かわいいカープの後輩であるカネ(金本知憲)が現役引退を表明しました。実は広島でのラストゲームとなった30日から一夜明け、本人に会って少し話をすることができました。

 カネは三村敏之さんのお墓参りをするため、広島に引き続き残っていたようです。僕も愛媛とのリーグチャンピオンシップから広島の自宅に帰っていたので、携帯に電話をしたら、すぐ近くにいるとのこと。短い時間でしたが、現役生活を「お疲れさん」とねぎらいました。

 引退表明後もカネはホームランやヒットを放っているように、「代打やDHなら他のチームでもまだできるのでは」と言う人もいます。しかし、引き際は本人が決めること。カネにとっては、「打って守って走ってこその金本」との意識が強いのでしょう。その意味では、ここで現役を退くのがベストではないかと僕も感じました。

 カネとの思い出はいろいろありますが、アイランドリーグの監督になってからも「バット、使うてください」と送ってくれたり、本当に心遣いのできる人間です。4年前の春に阪神2軍との交流戦で鳴尾浜に遠征した際には、こちらの依頼を二つ返事で引き受け、選手たちにエールを送ってくれました。野球選手として、人間として本当に素晴らしい男でした。

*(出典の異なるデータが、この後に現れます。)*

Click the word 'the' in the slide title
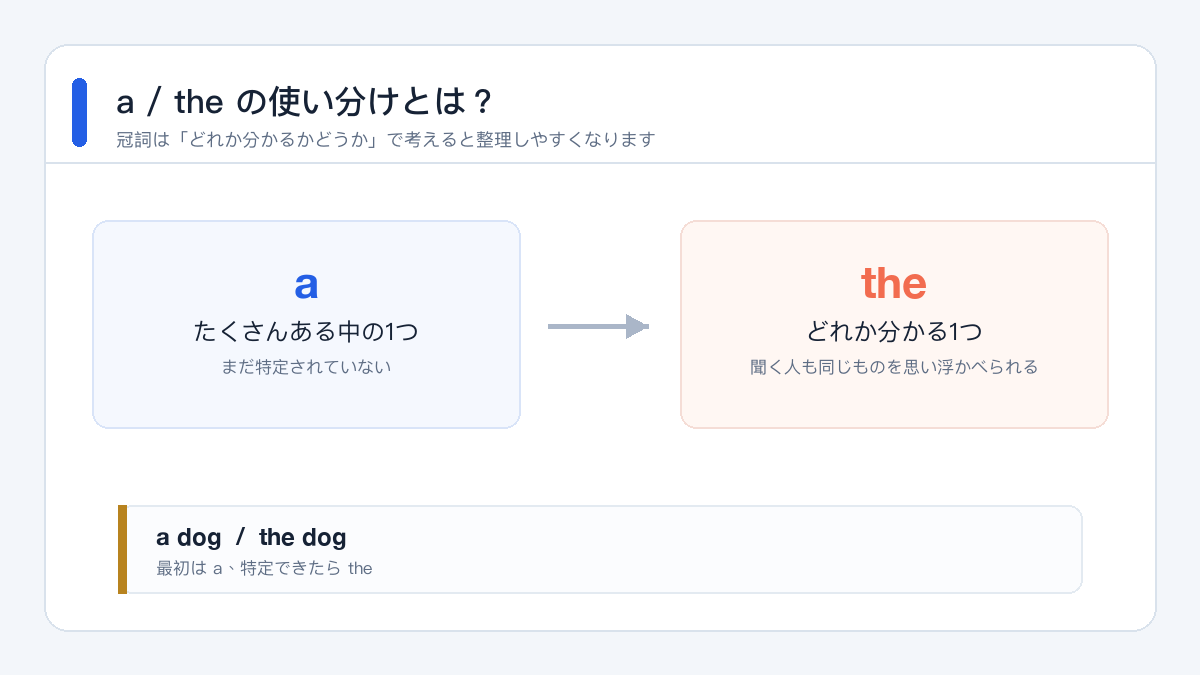 pyautogui.click(x=197, y=101)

 カネは球界でも早い段階からウエイトトレーニングを取り入れるなど、先駆者的な役割を果たしてきました。1492試合のフルイニング出場は、プロはまず試合に出てナンボというお手本を若手に示してくれています。彼が現在の日本プロ野球に与えた影響は測り知れません。

 引退後もぜひカネには野球界発展のために頑張ってほしいと願っています。そして底辺拡大のため、独立リーグにも少し力を貸してもらえたら、これほどうれしいことはありません。

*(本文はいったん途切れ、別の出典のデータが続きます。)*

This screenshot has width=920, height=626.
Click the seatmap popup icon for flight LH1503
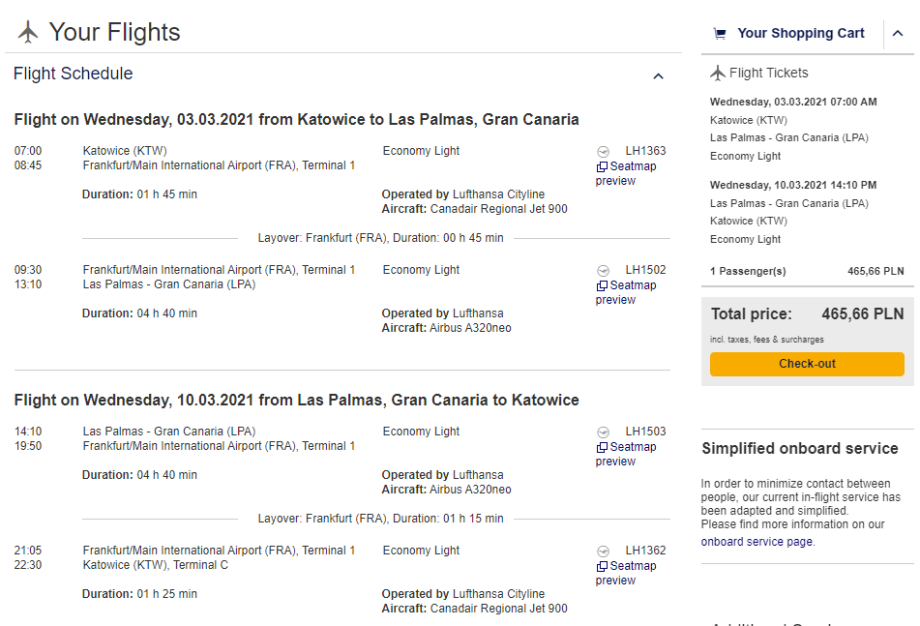(602, 448)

 さてアイランドリーグのチャンピオンシップは敵地で愛媛に連勝し、一気に優勝へ王手をかけました。初戦、2戦目の勝因は「打つべき人が打ち、投げるべき人が投げた」。初戦の先発に抜擢した1年目の渡辺靖彬、2戦目の山野恭介がいずれもゲームをしっかりつくってくれました。

 また攻撃では主砲の桜井広大、故障から復帰したウィルバー・ペレスがチャンスでタイムリーを放つなど、いい仕事をしています。ペレスに関しては8月末に死球を受けて右の人差し指を痛め、約2週間、戦列を離れていました。

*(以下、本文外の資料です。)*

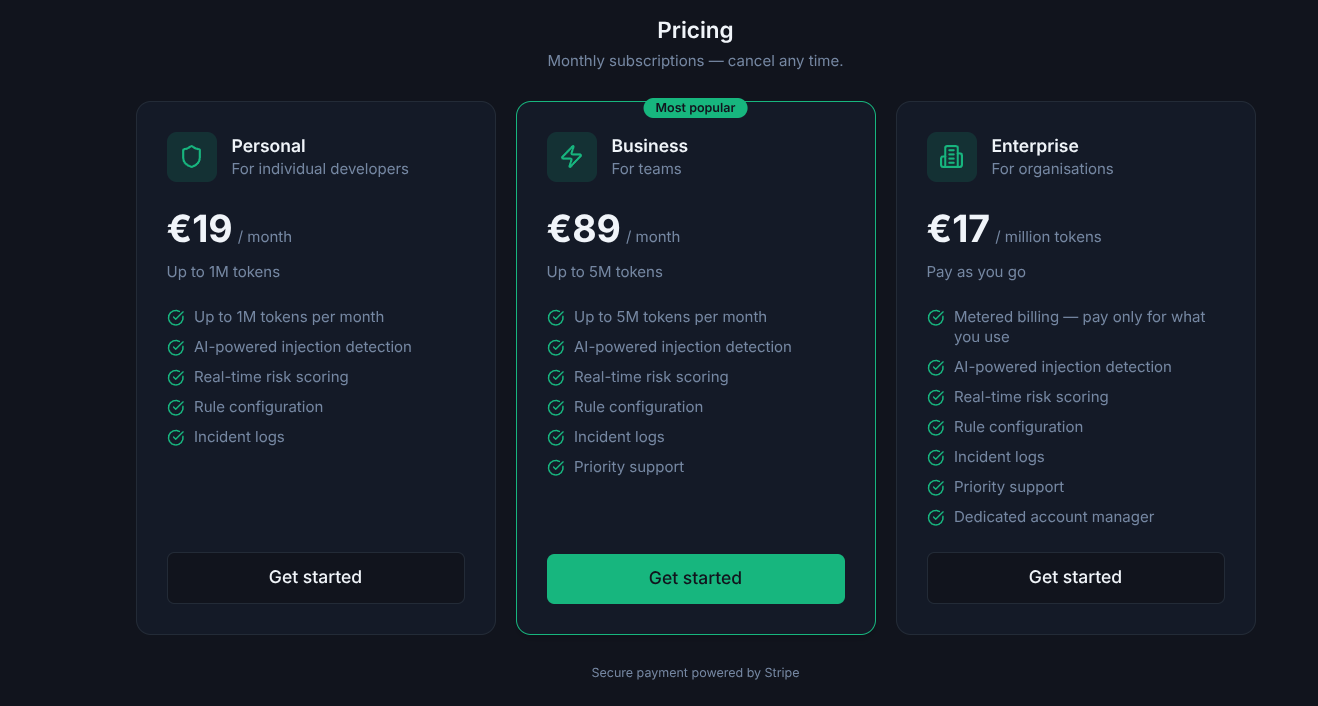
Task: Click the checkmark beside Metered billing feature
Action: click(936, 318)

 彼はドミニカン特有の明るさがあり、チームのムードメーカーです。彼の活躍で一気にベンチが盛り上がり、流れが傾いたような気がします。

 僕も高校時代から負けられない戦いを幾度となく繰り返してきました。短期決戦はほんの些細なことで流れが変わるものです。1、2戦に関しては言えば、愛媛には気負いが見られ、ミスからリズムを崩しました。

 連勝したとはいえ、まだあと1つ勝たなくては目標は達成できません。3戦以降は愛媛も巻き返してくるでしょうし、ワンプレー、1球たりとも気を抜くことは許されないでしょう。NPBの日本シリーズでも3連勝からの4連敗があったように、短期決戦では信じられないことが起こるものです。

 もちろん、選手たちも十二分にこのことは分かっているでしょう。勢いに乗る選手たちを、こちらが采配や選手起用でたずなを締めながら、一気に決着をつけたいと考えています。 

 後期はペレスや4番の島袋翔伍もケガで離脱し、苦しいチーム事情の中、代役の若い選手が踏ん張り、優勝まであと1勝のところまで行きました。チーム力はこの1年でかなり上がったと手ごたえを得ています。

 第3戦も攻撃は最大の防御という言葉があるように、どんどん仕掛けるつもりです。地元で必ずや胴上げをお見せしたいと思いますので、たくさんの皆さんのご声援をお待ちしています。